Мариванна потерпела фиаско. Дневник Михаил действительно забыл дома.

Перекусив и сменив школьную форму на яркий свитер, Миша прихватил забытый утром дневник, сел на свой любимый велосипед и поехал к школе.

Вся эта неделя была не по-ноябрьски тёплой. Вот и сегодня послеобеденное солнце светило как-то особенно ясно. В памяти Михаила всплыл увиденный им на днях телерепортаж из программы «Время»: лица возбуждённых людей, разрушающих стену между Восточным и Западным Берлином. «У них там настоящая революция», – подумал он, и его охватило озорное рок-н-рольное настроение.

Проезжая мимо окон класса, в котором, под нотации Мариванны, его уже битых два часа ждали одноклассники – так, чтобы его заметили, Миша, с победным видом размахивая своим дневником, громко прокричал:

– Сейчас уже внеурочное время, расходитесь по домам. Дневник я завтра принесу!

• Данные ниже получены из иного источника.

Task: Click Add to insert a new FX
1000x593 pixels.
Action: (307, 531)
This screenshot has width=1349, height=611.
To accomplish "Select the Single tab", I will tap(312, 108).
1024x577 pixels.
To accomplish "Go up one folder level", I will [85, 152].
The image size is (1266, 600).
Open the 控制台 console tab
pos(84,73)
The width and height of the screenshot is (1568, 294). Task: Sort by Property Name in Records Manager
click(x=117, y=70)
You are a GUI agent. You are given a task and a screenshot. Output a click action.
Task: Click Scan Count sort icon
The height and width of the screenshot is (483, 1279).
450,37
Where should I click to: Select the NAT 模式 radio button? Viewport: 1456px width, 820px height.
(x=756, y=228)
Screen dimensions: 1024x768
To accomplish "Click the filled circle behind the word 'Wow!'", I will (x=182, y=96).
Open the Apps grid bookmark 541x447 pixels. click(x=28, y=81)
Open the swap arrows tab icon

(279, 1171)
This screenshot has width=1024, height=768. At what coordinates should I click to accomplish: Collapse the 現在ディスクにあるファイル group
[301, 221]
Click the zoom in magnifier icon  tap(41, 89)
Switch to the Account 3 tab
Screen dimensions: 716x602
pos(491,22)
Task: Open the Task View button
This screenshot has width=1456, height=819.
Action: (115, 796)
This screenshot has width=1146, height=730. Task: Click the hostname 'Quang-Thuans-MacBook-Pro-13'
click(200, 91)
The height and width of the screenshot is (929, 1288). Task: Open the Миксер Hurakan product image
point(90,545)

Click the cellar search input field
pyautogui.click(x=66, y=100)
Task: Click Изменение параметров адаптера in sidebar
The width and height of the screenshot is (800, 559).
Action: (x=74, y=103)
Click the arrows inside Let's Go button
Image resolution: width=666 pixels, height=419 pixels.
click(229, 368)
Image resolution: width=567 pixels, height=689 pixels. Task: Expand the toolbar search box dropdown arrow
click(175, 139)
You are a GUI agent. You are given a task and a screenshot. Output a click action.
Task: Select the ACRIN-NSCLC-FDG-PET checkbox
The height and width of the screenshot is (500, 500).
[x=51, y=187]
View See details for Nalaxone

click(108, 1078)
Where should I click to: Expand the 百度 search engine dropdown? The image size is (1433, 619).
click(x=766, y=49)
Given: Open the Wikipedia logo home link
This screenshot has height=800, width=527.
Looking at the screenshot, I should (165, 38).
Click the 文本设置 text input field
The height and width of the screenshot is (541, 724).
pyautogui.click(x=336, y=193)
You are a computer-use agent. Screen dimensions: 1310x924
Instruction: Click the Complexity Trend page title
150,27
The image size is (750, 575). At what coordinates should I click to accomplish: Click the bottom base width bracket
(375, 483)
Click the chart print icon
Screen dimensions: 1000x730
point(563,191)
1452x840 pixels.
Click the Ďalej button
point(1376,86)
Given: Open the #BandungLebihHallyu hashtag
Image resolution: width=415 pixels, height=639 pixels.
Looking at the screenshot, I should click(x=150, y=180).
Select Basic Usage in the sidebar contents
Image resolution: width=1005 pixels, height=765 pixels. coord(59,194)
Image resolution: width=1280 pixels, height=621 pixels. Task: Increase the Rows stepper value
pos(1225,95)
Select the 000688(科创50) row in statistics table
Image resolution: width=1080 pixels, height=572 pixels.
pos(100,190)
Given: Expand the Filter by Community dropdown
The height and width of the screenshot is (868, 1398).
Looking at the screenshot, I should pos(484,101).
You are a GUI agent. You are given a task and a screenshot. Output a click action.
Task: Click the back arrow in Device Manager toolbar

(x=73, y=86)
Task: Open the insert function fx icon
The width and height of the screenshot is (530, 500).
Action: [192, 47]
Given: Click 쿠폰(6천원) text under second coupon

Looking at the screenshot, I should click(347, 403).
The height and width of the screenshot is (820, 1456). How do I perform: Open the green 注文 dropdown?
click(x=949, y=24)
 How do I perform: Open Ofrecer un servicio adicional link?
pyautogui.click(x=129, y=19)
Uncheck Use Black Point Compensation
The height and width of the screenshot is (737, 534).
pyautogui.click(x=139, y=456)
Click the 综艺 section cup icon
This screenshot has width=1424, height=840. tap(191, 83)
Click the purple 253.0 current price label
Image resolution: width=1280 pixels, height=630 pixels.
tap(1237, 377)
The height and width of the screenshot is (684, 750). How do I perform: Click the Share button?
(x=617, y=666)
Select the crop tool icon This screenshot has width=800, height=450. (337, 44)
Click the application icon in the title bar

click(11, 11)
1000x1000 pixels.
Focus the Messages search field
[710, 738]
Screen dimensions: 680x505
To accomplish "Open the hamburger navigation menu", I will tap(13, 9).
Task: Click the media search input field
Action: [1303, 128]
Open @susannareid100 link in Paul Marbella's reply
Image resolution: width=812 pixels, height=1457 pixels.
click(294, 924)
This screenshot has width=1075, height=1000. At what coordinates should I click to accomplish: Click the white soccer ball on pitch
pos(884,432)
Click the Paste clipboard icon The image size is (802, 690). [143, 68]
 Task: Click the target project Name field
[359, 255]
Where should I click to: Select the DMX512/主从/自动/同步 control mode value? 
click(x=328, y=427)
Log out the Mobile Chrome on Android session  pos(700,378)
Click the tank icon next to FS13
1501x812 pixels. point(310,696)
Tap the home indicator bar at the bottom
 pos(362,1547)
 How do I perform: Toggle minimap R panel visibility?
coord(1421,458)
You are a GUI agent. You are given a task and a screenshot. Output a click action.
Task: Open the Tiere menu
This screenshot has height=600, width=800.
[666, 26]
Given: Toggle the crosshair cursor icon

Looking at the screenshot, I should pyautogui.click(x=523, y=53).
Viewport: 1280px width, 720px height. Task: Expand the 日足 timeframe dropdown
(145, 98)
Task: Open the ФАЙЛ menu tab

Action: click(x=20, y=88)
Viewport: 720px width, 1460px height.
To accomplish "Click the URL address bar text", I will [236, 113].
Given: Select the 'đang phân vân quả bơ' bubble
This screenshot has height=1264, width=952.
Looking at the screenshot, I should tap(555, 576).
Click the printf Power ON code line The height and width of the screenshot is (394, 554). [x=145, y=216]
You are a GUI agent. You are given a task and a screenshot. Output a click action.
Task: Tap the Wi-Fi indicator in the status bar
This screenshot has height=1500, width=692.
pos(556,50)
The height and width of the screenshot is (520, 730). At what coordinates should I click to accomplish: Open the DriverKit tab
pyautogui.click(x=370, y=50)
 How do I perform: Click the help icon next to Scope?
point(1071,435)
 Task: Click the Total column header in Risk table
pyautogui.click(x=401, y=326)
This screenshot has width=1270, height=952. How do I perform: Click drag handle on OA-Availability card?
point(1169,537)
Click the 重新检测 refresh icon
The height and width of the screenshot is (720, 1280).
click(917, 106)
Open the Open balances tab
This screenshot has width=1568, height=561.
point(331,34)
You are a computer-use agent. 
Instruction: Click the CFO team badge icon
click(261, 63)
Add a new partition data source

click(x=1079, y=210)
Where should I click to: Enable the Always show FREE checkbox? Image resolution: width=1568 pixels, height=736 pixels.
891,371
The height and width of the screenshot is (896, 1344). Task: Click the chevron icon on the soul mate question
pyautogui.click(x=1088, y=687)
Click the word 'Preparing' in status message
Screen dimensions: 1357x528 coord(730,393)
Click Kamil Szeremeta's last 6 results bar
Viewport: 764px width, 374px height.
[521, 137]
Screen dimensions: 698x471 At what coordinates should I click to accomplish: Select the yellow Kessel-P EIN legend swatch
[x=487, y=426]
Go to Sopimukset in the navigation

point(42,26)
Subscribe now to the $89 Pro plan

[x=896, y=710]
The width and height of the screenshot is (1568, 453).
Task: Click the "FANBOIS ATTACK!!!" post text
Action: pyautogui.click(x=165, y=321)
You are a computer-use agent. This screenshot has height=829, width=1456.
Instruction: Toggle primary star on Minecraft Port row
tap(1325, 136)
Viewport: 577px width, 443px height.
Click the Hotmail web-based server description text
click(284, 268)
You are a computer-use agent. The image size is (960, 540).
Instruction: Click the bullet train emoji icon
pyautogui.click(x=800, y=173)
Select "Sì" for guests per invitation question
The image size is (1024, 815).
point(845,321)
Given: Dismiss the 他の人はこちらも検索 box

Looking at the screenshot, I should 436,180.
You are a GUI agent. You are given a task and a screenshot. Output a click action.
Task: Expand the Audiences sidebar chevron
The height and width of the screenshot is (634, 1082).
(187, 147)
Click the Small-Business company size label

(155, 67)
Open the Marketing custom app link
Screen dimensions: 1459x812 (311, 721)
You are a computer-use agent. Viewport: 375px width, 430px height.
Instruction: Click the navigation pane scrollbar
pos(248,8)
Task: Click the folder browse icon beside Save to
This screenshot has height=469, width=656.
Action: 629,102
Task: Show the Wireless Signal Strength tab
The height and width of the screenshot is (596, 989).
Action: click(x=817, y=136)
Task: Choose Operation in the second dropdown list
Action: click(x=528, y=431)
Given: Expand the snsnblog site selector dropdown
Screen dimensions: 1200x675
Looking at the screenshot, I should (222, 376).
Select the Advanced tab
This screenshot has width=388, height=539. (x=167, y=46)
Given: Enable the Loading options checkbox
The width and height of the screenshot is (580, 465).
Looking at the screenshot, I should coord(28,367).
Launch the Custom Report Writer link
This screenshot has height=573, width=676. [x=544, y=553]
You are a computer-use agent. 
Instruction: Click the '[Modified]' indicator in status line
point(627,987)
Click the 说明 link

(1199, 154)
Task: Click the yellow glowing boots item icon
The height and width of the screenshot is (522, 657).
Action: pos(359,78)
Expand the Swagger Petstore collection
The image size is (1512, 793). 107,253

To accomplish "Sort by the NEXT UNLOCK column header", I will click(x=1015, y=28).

О демаршах Михаила по школе поползли слухи. Стали шептаться про покачнувшуюся несокрушимость Мариванны. Известность Демидова вышла за рамки отдельно взятого класса. Ему симпатизировали – правда, тайно – даже некоторые молодые учителя.


Порядки большущеглушской школы весьма ощутимо отличались от того, к чему Миша привык в школе городской. Контраст Демидова ошеломлял. Нравы, царившие среди преподавательского состава, вызывали у него недоумение: отвесить подзатыльник ученику, ударить его по голове стопкой тетрадей, бросить в учащегося линейку или, того хуже, сломать об него указку – было здесь делом вполне привычным. Причём ученик, о голову которого указка была сломана, в этом же и обвинялся. «Я об тебя указку сломала! Принесёшь мне новую!» – обычное требование учителя в такой ситуации. Этого Михаил не понимал и не желал мириться с подобным. Школьный быт тоже был на средневековом уровне, и это в то самое время, когда полёты в космос перестали быть чем-то необычным! В классах висели рукомойники: бачок с носиком-рычажком, выполнявшим роль клапана, при поднятии которого ладонью вода из бачка лилась на руки. Заливать воду в бачок и выливать грязную воду из ведра нужно было сходив на улицу, к водораздаточной колонке или на помойку, в зависимости от того, что требовалось сделать: набрать чистой воды или вылить грязную. Школьный туалет находился во дворе. Это был сарай из побелённых известью нестроганых досок, разделённый на две части. Расположенный над огромной общей для мужской и женской половины выгребной ямой, он являлся символом настоящего равенства полов, ибо запахи и звуки в нём также были общими.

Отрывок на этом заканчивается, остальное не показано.